December 12, 2013 Leave a comment
CIOs and IT directors do not want to hear you asking what their problems are. Although your hearts are likely in the right place, they want to hear about solutions. Better yet, if you can lay out a simple, cogent business case by answering three basic questions, you should be golden.
It is important to do your research before approaching an agency with a potential technology solution. Even though your technology may be a perfect fit and make the agency more efficient and effective, the manner in which you approach the CIO is critical. Know their pain points before engaging with them, so you don’t have to ask, and don’t focus too much on the technology itself. We have heard IT leaders stress this point over and over in recent months; they want you to come with a solution in hand.
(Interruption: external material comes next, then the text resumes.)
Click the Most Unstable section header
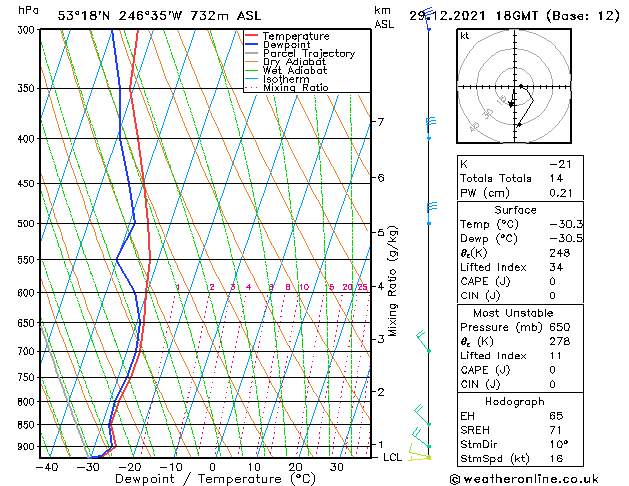629x486 pixels. (x=516, y=313)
Speaking at the IT Government Forum, Mark Day, Director of the Office of Strategic Programs at the Federal Acquisition Service at GSA laid out a simple framework for a succinct and effective business case. By answering these three questions, vendors can cut to the heart of what IT leaders at federal agencies are concerned with:
- What is the business problem you are trying to solve?
- How are you going to solve it?
- How are you going to measure success?
Day also advised the audience that CIOs won’t be fooled by flashy technology. He went on to say that “we need to stop thinking about IT as a separate mission, IT is a mission enabler and is built-in throughout the entire organization.”
Also speaking at the Forum, Paul Brubaker, Director of Planning & Performance Management at DOD, said CIOs are intended to be well-versed in business processes and not necessarily technology in general. Therefore, focusing on how your technology can help improve processes at an agency may be a better angle to take than trying to dazzle them with the latest features. Although, this does not mean that CIOs are totally uninterested in the technical aspects of the solution. Some IT leaders have actually expressed that they would like to see more sales engineers at their meetings with sales teams, so that they can answer the more technical questions and the three questions mentioned above more directly.
Answering those three questions, identifying pain points before starting the conversation, and focusing on process improvement during the conversation should better your chances at closing a deal.